Título: Statistical methods for modeling and nowcasting the impacts of influenza epidemics
Autor: Nunes, Baltazar, 1973-
Orientador: Carvalho, Maria Lucília Salema e, 1949-
Natário, Isabel Cristina Maciel, 1972-
Palavras-chave: Influenza
Epidemias
Modelos autoregressivos
Modelos bayesianos
Processos de Markov
Vigilância
Teses de doutoramento - 2012
Issue Date: 2011
Resumo: Influenza is an acute respiratory infection responsible for epidemics with high impact on human health. Several statistical methods have been applied to data collected from influenza surveillance systems (ISS) to assess the epidemic burden and early detect it. Given the ISS reporting delays, models have recently been developed to correct them by predicting the present situation (nowcasting) using the incomplete information collected. Thus, three objectives were defined. Review and classify the methods that use interrupted mortality time series to estimate influenza excess deaths. They were classified according to the model used to fit the time series and obtain a baseline; the influenza epidemic period estimator and the procedure used to fit the model (iterative or non iterative).

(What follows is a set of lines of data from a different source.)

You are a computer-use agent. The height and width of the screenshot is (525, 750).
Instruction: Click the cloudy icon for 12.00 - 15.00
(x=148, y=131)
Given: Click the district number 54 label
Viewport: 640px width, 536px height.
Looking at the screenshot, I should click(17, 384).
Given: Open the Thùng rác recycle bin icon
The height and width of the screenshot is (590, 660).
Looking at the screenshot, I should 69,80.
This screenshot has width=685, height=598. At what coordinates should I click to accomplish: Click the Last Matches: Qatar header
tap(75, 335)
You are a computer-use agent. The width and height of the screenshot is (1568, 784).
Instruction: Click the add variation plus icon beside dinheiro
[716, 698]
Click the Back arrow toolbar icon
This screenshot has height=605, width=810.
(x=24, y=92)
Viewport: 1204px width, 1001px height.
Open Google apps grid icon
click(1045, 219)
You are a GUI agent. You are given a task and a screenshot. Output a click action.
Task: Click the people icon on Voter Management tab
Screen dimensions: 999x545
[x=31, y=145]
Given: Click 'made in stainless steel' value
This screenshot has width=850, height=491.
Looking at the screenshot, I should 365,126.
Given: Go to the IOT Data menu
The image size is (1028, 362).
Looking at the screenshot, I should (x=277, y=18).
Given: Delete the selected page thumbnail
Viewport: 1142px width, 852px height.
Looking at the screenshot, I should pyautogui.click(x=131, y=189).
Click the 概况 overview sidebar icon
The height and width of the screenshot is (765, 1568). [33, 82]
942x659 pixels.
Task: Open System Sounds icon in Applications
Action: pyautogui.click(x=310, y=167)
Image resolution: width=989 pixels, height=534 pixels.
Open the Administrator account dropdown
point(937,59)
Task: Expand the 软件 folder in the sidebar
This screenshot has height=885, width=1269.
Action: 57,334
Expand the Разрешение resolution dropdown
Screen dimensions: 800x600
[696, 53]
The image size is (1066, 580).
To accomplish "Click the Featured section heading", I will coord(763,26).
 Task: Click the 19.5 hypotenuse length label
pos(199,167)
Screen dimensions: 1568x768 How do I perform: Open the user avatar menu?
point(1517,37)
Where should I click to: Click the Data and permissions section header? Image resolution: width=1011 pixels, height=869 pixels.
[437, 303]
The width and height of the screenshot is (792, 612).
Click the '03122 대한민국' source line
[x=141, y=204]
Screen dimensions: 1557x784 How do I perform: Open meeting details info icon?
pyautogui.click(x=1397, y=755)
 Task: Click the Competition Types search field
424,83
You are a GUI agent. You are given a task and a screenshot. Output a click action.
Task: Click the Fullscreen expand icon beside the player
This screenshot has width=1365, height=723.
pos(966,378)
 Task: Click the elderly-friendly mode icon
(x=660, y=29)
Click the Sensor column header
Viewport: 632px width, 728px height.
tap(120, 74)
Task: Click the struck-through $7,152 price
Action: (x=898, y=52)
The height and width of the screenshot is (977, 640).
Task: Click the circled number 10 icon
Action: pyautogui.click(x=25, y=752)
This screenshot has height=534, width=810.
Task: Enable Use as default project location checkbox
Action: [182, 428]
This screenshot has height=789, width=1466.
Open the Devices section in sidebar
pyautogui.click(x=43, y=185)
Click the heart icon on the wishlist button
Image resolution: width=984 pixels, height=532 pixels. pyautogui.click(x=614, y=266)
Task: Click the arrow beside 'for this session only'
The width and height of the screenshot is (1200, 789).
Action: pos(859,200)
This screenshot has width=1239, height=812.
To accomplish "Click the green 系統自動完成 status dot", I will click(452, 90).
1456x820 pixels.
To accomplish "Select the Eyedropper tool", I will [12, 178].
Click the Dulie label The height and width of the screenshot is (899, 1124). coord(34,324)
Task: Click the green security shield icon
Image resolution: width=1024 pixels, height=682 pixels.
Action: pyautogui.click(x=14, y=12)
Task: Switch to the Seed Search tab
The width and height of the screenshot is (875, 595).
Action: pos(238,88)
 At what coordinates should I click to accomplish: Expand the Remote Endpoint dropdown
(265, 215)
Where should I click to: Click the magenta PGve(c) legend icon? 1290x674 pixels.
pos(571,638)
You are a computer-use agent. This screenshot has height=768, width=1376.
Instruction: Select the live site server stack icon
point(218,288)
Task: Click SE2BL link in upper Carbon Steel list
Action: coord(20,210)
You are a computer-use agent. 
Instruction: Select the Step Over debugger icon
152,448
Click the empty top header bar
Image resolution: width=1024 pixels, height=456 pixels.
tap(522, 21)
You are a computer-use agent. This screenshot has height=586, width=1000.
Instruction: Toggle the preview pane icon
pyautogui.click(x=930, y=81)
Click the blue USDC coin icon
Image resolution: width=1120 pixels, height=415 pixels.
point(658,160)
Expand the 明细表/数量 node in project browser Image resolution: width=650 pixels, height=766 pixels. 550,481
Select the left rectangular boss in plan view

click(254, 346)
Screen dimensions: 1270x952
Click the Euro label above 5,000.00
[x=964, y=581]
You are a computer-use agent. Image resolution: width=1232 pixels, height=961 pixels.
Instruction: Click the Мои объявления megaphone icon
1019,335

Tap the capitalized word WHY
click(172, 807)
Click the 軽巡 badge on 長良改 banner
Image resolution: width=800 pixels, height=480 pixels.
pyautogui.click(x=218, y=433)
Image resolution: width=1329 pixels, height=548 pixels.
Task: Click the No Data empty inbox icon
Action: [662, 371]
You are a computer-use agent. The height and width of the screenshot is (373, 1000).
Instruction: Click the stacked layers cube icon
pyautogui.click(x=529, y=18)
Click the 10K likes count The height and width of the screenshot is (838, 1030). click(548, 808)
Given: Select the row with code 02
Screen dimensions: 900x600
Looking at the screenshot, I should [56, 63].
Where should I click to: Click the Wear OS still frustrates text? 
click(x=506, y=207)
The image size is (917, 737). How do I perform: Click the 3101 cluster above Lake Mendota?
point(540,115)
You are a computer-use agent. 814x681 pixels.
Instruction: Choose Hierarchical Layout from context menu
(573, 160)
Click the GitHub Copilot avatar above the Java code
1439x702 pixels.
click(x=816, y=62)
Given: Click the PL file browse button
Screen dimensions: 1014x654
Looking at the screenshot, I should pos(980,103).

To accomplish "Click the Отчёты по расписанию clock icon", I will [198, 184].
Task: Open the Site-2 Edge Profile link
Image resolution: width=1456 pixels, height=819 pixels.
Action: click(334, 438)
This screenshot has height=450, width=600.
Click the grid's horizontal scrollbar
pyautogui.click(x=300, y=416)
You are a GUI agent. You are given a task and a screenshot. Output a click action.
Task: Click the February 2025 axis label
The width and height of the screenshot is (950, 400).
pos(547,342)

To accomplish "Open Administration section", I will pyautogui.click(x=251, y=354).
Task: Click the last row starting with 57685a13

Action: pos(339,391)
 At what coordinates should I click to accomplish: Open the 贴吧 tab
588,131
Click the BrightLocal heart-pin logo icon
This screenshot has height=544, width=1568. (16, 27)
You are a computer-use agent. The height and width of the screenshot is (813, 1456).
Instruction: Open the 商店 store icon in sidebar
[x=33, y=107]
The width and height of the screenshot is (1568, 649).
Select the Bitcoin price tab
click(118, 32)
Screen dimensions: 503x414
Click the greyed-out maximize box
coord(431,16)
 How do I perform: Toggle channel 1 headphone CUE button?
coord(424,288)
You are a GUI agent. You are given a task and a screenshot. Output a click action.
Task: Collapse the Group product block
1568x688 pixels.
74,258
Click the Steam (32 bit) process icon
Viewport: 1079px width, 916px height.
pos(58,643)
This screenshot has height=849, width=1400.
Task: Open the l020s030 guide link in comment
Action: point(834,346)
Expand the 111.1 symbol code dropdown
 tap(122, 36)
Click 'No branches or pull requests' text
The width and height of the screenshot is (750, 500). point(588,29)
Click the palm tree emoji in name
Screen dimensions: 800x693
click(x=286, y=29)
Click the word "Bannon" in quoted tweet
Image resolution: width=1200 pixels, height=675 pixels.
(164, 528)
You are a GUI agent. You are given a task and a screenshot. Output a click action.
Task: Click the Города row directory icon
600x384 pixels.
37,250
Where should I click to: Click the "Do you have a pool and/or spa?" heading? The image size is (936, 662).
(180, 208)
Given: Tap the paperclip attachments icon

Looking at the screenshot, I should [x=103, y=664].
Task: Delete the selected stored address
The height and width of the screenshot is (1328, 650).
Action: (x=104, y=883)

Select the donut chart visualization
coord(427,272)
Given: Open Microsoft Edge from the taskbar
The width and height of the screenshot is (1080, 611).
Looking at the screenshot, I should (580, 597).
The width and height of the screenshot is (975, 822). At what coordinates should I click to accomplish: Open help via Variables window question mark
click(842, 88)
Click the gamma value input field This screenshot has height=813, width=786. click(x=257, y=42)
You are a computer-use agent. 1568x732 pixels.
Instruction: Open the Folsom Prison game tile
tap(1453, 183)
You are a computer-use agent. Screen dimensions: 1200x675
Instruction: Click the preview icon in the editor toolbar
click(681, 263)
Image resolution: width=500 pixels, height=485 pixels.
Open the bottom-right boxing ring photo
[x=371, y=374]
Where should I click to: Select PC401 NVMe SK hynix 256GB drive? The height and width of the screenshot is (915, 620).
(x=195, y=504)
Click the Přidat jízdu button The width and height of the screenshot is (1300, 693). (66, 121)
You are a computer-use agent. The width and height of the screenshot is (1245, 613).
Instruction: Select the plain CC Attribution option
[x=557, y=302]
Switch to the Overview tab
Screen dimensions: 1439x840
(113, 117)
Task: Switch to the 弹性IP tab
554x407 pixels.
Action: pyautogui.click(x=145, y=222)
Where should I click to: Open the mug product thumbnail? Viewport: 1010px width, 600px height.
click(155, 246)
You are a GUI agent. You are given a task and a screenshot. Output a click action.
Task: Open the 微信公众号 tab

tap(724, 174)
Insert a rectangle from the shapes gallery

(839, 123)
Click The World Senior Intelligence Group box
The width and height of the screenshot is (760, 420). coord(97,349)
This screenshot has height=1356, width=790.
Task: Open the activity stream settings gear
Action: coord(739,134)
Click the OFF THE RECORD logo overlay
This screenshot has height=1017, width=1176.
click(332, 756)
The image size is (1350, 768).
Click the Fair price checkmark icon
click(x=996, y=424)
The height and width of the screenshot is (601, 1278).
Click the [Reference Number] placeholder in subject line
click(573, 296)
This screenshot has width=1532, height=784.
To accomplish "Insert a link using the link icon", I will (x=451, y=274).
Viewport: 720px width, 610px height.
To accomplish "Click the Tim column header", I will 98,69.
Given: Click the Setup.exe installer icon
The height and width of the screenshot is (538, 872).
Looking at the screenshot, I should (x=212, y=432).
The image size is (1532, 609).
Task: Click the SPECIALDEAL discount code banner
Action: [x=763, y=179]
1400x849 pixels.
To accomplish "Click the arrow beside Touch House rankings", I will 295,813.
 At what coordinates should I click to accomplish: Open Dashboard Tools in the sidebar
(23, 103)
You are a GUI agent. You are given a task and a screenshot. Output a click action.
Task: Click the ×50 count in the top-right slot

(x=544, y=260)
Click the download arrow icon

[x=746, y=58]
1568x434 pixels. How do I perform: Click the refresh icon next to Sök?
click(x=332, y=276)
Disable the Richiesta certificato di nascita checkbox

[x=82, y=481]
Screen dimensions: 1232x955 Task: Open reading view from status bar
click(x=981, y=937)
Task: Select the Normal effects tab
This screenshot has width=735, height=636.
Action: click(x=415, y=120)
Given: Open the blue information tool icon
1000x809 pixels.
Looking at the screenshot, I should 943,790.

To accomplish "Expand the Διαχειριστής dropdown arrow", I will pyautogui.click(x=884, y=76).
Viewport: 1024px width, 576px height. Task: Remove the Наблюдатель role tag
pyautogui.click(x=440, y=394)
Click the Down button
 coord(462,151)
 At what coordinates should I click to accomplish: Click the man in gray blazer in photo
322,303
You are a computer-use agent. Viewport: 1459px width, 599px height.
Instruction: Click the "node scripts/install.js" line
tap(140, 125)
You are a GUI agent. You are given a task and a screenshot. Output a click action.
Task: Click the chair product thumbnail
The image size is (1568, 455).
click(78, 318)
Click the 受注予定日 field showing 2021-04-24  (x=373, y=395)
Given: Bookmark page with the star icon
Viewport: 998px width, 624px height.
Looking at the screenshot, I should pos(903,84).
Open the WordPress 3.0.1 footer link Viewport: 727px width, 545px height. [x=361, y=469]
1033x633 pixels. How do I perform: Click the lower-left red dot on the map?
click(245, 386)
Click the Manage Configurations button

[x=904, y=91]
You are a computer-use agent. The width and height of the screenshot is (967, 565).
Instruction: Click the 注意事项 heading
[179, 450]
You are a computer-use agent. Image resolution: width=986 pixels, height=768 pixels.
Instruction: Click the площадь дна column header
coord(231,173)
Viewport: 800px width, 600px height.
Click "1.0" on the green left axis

This generalization led to the development of user friendly R-package, flubase, implementing all these models. Estimate influenza excess deaths in Portugal between 1980 and 2004. The seasonal excess deaths average by all causes was 2,475, of those 90% occurred in the elderly. These results suggest a similar influenza epidemics profile between Portugal and other countries in the Northern Hemisphere, and represent the first reference to contextualize future epidemics severity and design public health measures. Develop a model to nowcast the influenza epidemic evolution in a weekly basis. A non homogenous hidden Markov model (HMM) was developed to nowcast the current week influenza-like illness (ILI) incidence rate and the probability that the influenza activity is epidemic using as covariates an early estimate of ILI rate and the number of ILI cases tested positive in the previous week. Bayesian inference was used to estimate the model parameters and nowcasted quantities. The results obtained by application to the Portuguese ISS data, demonstrated the additional value of using a non homogenous HMM instead of an homogenous since it improves the ISS timeliness in 2 weeks.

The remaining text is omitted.